» Task goal
Exactly as they stand, the data below are to be printed again.

» Data shown
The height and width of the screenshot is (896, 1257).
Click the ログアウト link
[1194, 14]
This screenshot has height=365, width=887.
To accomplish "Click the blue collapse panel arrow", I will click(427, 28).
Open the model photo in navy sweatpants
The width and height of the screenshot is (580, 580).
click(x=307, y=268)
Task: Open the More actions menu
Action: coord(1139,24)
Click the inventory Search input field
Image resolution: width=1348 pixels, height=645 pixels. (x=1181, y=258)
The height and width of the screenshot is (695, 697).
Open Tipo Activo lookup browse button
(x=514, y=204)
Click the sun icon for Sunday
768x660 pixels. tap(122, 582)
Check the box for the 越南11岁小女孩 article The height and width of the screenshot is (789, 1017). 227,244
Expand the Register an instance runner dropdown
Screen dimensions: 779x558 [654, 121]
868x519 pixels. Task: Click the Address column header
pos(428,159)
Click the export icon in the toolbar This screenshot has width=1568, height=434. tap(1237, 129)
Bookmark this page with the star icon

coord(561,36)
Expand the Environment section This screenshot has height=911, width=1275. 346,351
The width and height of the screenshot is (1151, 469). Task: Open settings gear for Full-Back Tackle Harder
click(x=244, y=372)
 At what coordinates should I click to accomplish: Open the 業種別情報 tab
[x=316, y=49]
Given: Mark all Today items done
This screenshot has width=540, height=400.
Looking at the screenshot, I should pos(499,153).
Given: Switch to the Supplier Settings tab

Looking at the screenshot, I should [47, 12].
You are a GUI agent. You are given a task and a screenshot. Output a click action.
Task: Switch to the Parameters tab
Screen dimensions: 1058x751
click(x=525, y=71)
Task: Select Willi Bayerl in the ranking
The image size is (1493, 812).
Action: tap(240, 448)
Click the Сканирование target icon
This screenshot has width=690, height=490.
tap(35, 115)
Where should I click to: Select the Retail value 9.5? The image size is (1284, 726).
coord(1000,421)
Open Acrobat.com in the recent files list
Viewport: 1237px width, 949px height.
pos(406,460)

» Answer space
The height and width of the screenshot is (896, 1257).
Click the ログアウト link
[1194, 14]
This screenshot has height=365, width=887.
To accomplish "Click the blue collapse panel arrow", I will click(427, 28).
Open the model photo in navy sweatpants
The width and height of the screenshot is (580, 580).
click(x=307, y=268)
Task: Open the More actions menu
Action: coord(1139,24)
Click the inventory Search input field
Image resolution: width=1348 pixels, height=645 pixels. (x=1181, y=258)
The height and width of the screenshot is (695, 697).
Open Tipo Activo lookup browse button
(x=514, y=204)
Click the sun icon for Sunday
768x660 pixels. tap(122, 582)
Check the box for the 越南11岁小女孩 article The height and width of the screenshot is (789, 1017). 227,244
Expand the Register an instance runner dropdown
Screen dimensions: 779x558 [654, 121]
868x519 pixels. Task: Click the Address column header
pos(428,159)
Click the export icon in the toolbar This screenshot has width=1568, height=434. tap(1237, 129)
Bookmark this page with the star icon

coord(561,36)
Expand the Environment section This screenshot has height=911, width=1275. 346,351
The width and height of the screenshot is (1151, 469). Task: Open settings gear for Full-Back Tackle Harder
click(x=244, y=372)
 At what coordinates should I click to accomplish: Open the 業種別情報 tab
[x=316, y=49]
Given: Mark all Today items done
This screenshot has width=540, height=400.
Looking at the screenshot, I should pos(499,153).
Given: Switch to the Supplier Settings tab

Looking at the screenshot, I should [47, 12].
You are a GUI agent. You are given a task and a screenshot. Output a click action.
Task: Switch to the Parameters tab
Screen dimensions: 1058x751
click(x=525, y=71)
Task: Select Willi Bayerl in the ranking
The image size is (1493, 812).
Action: tap(240, 448)
Click the Сканирование target icon
This screenshot has width=690, height=490.
tap(35, 115)
Where should I click to: Select the Retail value 9.5? The image size is (1284, 726).
coord(1000,421)
Open Acrobat.com in the recent files list
Viewport: 1237px width, 949px height.
pos(406,460)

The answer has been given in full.